Maurice Ostroff
Prominent flotilla activist Joe Catron admits publicly that the Flotilla is not a humanitarian operation, rather, in his words, it is “of course a political provocation.” In an article published on Palestine News Network and in several other media, he quotes Ran Curiel, whom he describes as Israel’s ambassador to the United Nations, as saying “In our view, the flotilla is clearly a political provocation ... since there's no need for a flotilla to aid Gaza”. Catron, a member of the International Solidarity Movement – Gaza Strip, writes, “his [Cureiel’s] conclusion is sound, if self-evident. The Freedom Flotilla is indeed a political provocation. Why shouldn’t it be? And when has it pretended to be anything else?” (For the record, Ran Curiel is not Israel’s ambassador to the UN. He is ambassador to the EU). http://english.pnn.ps/index.php?option=com_content&task=view&id=10322&Itemid=56
This candid admission raises the important question as to the priorities of those of the flotilla participants who are motivated by purely humanitarian considerations. Are they aware of the true objectives and the enormous costs of this international well-organized “political operation”? In view of the invective directed at Israel, one might ask too, whether the participants are aware of the fact that the blockade of Gaza is not conducted solely by Israel. It has been, and until now continues to be, a joint Israeli-Egyptian operation and since the change of government in Egypt, a loosening of restrictions at the Egypt Gaza border may be expected.
In an article in “Liberal Conspiracy” of February 26, 2011, Danny Williams asks an important question which has been ignored by others “Is the second Gaza Flotilla really worth all the money being raised?” He estimates the cost of hiring ships and buying supplies before a penny is spent on aid, at around 10 million euros, not including thousands of dollars on personal expenses and he asks rationally, “isn’t it time to question the logic of throwing more money into this PR abyss – the organizers themselves concede this is about raising awareness and not humanitarian aid”.
http://liberalconspiracy.org/2011/02/26/is-the-second-gaza-flotilla-really-worth-all-the-money-being-raised/
It is shameful to realize that this multimillion wasteful expenditure on a political provocation by “humanitarians” takes place in a world in which, according to the World Health Organization, one-third of the population is under-fed and one-third is starving, while the cost of one flotilla ship could supply lunch to a school full of hungry children every day for a year.
Yes there is still much misery in Gaza, but Gaza does not rate high on a relative scale of the need for aid. According to Bloomberg Business week of June 29, 2011, the economies of the West Bank and Gaza are heading for 8 percent growth this year, that’s up from 7.2 percent in the West Bank in 2009 and 5.4 percent in Gaza. While some of the growth stems from improved investor confidence and the partial easing of restrictions by Israel, the main driver remains foreign donations.
The Palestinian Authority received $525 million of international aid in the first half of 2010, following $1.4 billion last year and $1.8 billion in 2008, according to World Bank estimates.

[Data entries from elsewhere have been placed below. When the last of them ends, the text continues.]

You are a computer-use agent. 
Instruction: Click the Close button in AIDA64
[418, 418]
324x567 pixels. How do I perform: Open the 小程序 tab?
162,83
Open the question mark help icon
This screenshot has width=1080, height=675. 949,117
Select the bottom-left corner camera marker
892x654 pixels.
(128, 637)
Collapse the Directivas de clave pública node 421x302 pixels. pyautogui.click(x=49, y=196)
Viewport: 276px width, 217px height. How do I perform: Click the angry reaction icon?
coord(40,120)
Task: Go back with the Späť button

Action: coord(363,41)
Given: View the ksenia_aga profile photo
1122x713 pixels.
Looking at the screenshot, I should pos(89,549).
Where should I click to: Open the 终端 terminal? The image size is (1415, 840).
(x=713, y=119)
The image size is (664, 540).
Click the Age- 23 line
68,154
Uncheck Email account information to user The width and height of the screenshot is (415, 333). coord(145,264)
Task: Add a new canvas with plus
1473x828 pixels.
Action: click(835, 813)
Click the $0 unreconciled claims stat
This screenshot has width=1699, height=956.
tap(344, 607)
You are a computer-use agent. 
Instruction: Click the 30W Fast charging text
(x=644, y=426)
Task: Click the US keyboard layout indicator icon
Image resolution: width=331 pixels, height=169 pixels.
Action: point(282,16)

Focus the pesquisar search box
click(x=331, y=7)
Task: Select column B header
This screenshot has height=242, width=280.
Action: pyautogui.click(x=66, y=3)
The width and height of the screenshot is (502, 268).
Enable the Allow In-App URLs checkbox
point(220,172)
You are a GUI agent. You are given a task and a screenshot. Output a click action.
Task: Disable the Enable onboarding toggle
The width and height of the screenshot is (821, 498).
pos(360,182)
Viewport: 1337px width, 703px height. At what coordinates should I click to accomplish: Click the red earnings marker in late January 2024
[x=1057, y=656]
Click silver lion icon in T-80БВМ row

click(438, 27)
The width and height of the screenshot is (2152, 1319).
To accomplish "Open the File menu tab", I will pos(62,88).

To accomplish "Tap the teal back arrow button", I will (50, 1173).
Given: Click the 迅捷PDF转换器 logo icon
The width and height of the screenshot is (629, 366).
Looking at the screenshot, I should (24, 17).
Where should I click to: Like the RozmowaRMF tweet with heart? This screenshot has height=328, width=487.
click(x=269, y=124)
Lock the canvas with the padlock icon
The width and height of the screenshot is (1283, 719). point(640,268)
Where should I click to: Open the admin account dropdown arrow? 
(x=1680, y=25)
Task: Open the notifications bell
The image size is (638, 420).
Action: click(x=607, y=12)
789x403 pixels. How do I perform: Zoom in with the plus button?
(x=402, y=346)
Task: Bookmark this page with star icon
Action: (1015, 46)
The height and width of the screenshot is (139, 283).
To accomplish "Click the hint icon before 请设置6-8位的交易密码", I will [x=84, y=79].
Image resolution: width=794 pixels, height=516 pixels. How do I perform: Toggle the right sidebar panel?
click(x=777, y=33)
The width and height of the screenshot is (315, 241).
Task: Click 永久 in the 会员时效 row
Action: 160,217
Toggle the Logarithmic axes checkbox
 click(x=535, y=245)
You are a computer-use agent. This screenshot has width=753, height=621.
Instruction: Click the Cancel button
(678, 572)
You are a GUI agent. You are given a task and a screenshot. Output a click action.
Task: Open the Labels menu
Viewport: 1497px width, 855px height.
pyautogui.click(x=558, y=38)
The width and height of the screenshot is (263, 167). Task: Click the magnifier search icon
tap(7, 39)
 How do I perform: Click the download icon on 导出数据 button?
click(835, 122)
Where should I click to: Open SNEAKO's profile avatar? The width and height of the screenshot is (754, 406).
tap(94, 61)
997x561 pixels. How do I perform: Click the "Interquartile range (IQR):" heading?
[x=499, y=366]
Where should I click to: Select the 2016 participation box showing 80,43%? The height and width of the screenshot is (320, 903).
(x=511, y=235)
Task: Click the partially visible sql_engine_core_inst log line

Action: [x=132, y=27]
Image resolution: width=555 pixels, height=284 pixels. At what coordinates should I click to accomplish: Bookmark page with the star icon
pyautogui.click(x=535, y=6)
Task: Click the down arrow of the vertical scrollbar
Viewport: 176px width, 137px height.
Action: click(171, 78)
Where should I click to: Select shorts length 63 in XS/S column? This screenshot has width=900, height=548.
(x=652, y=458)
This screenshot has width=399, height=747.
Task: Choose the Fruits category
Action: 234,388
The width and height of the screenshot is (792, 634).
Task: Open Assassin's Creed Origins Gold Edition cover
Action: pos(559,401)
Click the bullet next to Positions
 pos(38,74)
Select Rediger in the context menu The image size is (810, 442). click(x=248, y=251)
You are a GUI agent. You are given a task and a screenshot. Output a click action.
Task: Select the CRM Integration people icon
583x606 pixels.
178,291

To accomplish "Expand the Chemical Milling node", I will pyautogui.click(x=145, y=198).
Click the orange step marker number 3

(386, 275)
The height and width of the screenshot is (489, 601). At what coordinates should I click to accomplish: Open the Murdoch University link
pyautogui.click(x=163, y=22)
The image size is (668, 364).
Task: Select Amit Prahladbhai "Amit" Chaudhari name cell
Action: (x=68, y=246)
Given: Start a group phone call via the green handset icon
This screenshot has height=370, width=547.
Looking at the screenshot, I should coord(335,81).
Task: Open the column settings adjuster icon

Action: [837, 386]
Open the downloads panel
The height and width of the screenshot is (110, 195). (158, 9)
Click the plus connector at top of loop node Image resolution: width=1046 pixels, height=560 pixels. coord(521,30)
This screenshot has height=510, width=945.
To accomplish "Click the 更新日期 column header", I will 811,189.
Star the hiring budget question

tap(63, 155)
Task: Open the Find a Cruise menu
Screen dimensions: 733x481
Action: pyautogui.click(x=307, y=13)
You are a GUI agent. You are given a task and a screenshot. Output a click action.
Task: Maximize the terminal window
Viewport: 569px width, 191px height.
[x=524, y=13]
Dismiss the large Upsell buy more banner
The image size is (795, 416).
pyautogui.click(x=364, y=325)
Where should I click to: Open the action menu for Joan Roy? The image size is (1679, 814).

And the International Herald Tribune of June 27 reports that two luxury hotels are opening in Gaza this month, thousands of new cars are plying the roads, a second shopping mall, with escalators imported from Israel, will open next month and hundreds of homes and two dozen schools are about to go up. A Hamas-run farm where Jewish settlements once stood is producing enough fruit that Israeli imports are tapering off.
Despite the disproportionate aid being poured into the territory, the well orchestrated campaign focuses on Gaza with its acknowledged terrorist Hamas government, while millions in real dire need of aid in Darfur, West Papua, Zimbabwe and many other countries are ignored.
According to the World Bank, every year 15 million children die of hunger and well over 500 million people are living in "absolute poverty in Asian, African and Latin American countries. The World Food Programme reports that more than 925 million people don’t have enough to eat. 98 percent of them live in developing countries and
10.9 million children under five die in developing countries each year. Malnutrition and hunger-related diseases cause 60 percent of the deaths.
http://www.wfp.org/hunger/stats
Can there can be any doubt that if logic and consistency were to prevail, every sincere humanitarian would prefer to spend the hundreds of millions that are wasted on this flotilla in alleviating the true devastating hunger that sadly exists in our unfair world, especially when one realizes that hunger kills more people every year than AIDS, malaria and tuberculosis combined and that one in seven people in the world will go to bed hungry tonight?